The bus squeaked to a stop on the two-lane highway and opened its door to the gravel road into the trailer park. Ben Reynolds and Aaron Traynor stomped down the hollow stairs. If I didn’t make it to the front in the next few seconds, I’d miss this stop. I’d have to walk through the airport with Mark and backtrack to my trailer. I would die if I found out when I finally made it home that I’d missed my mom.
I banged into Mark again and said as forcefully as I could without the five people left on the bus turning around to stare, “Move.”
Hooded eyes resentful, he shifted his knees into the aisle, giving me room to slide out. As I hurried up the aisle, he called after me, “Smell you tomorrow.” A couple of girls tittered.
I felt myself flushing red. I did not smell. He probably did, judging from his hair today. But people expected me to smell. All he had to do was say the word at school, and everybody would believe it. In my mind I was already going through my closet for what to wear tomorrow, making sure it looked as hip and stylish as I could manage on no budget at all.
I took the last big step down to the road and squinted against the bright sunlight as the bus lumbered away. Ben blocked my path into the trailer park. His fingers formed a V around his mouth, and he waggled his tongue at me. Aaron stood behind him, laughing.
Training my eyes on the cement-block washateria that served the trailer park, I started walking. The TV said you should ignore bullies and they would stop harassing you. In practice this worked about half the time.

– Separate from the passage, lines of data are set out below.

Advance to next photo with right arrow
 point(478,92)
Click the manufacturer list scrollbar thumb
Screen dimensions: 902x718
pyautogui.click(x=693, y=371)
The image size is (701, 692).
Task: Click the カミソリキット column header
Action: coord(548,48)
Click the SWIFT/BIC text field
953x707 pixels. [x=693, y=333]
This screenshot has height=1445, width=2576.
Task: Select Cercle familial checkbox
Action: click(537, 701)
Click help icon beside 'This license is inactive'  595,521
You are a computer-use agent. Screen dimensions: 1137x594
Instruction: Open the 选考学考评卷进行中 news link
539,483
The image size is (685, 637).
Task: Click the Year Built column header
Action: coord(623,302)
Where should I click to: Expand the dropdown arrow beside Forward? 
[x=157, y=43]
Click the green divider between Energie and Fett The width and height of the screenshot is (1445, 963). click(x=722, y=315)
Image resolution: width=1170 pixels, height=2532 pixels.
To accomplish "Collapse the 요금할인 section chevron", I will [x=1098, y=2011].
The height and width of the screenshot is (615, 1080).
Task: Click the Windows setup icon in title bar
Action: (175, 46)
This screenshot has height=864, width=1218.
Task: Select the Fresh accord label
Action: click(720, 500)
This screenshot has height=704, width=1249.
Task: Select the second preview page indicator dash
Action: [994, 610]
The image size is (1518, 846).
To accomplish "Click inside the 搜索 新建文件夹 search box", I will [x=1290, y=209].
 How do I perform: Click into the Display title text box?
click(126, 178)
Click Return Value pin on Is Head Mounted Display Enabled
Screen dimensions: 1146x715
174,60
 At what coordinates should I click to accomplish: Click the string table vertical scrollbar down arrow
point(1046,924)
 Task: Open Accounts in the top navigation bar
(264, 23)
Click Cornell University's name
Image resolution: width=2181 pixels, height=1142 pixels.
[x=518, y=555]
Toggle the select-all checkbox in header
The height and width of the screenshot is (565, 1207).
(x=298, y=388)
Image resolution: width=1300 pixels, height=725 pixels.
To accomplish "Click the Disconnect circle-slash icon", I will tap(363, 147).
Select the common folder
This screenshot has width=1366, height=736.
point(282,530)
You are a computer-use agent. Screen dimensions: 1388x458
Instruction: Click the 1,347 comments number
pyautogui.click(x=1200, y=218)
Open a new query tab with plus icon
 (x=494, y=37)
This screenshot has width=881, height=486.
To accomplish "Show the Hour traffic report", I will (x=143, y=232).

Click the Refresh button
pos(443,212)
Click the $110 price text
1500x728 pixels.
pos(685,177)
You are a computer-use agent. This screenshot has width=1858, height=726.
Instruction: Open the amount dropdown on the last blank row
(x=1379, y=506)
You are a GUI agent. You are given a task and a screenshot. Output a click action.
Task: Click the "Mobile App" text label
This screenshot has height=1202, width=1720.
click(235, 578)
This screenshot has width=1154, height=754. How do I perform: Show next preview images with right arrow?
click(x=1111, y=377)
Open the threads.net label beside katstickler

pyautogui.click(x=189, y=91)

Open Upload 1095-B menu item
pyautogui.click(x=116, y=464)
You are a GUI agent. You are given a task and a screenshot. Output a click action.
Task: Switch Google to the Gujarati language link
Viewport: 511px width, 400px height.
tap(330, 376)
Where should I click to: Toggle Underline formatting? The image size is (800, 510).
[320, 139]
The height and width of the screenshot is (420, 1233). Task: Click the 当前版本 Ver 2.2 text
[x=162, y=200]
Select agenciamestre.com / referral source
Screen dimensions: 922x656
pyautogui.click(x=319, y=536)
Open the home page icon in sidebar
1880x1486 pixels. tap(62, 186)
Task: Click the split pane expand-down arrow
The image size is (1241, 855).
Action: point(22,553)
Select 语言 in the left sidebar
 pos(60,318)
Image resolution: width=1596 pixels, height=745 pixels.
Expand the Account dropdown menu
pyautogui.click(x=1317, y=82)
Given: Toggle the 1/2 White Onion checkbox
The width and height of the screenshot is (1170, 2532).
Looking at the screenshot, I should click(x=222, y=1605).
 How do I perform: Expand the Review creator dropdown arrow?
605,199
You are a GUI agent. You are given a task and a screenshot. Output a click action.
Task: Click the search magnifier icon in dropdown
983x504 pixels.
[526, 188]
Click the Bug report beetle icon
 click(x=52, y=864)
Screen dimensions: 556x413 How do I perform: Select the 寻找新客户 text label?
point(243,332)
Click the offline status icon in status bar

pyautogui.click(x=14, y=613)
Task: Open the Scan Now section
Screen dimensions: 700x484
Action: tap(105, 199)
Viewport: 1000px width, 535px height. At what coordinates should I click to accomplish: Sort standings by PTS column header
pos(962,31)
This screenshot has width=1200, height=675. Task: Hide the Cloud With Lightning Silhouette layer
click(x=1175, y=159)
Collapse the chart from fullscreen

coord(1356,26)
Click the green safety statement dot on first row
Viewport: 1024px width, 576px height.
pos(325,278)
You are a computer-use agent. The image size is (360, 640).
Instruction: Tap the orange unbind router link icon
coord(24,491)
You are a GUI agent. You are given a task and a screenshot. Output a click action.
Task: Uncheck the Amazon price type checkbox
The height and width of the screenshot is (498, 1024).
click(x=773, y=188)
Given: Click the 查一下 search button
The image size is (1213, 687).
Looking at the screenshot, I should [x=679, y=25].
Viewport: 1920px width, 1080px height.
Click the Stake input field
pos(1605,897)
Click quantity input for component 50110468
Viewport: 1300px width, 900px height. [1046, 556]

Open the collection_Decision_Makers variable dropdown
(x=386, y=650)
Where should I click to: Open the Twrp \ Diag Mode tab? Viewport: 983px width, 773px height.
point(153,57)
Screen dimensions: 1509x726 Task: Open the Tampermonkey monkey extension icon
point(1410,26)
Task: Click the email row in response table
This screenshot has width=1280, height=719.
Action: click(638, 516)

The other half, you ended up with two tall boys shadowing you through a trailer park, their fingers taking little nips at your clothes, like dogs. But today the advice worked. Aaron picked up a handful of gravel and threw it at Ben’s crotch, then took off running. Ben chased him. They faded into the trailer park.
I felt relieved until I touched the permission form in my pocket again. Please be home. Now that the confrontation with my mother was imminent, my stomach twisted. Suddenly I was not in such a hurry. Anyway, if she happened to be home, she couldn’t escape me. There was only one road into the trailer park and one road out. I dragged my feet around the washateria to the side where the mailboxes were set into the wall so they were harder to break into, and unlocked ours with my teeth gritted. I had been checking the mail since I was ten because my mom never did. I’d been the bearer of bad news for the last three evictions, and I always expected that business-size envelope. There wasn’t one today, only junk, which I dumped in the trash. The nicer sections of Heaven Beach placed recycling bins next to the trash cans. The trailer park did not recycle.
Please be home. I fished my cigarettes out of my purse and lit one, relaxing into the first rush of nicotine. Back in our last town, my boyfriend had snuck cigarettes to me. Now that I had to buy them, they were a huge ding in my paycheck. I had tried to quit, but they were the only thing I looked forward to every day besides watching airplanes. Please be home. I entered the dark opening in the woods. Gravel crunched under my feet. Country music blasted from a trailer even though all the windows were shut. At least I knew someone was home. If Ben or Aaron came back, I could call for help if I needed it. Of course, my mom had called for help plenty of times in trailer parks when no one had come. Please be home.
I reached our lot, rounded the palmettos, and stopped short. A car older than me, faded red with a blue passenger door, was parked in the dirt yard. My mom didn’t have a car. A shirtless man with a long, gray ponytail edged out of the trailer, onto the wobbly cement blocks stacked as stairs, holding one end of the TV that had appeared soon after we moved in last month. We were being robbed again. Nicotine pumped through me and made me dizzy as I turned to run for the country music trailer.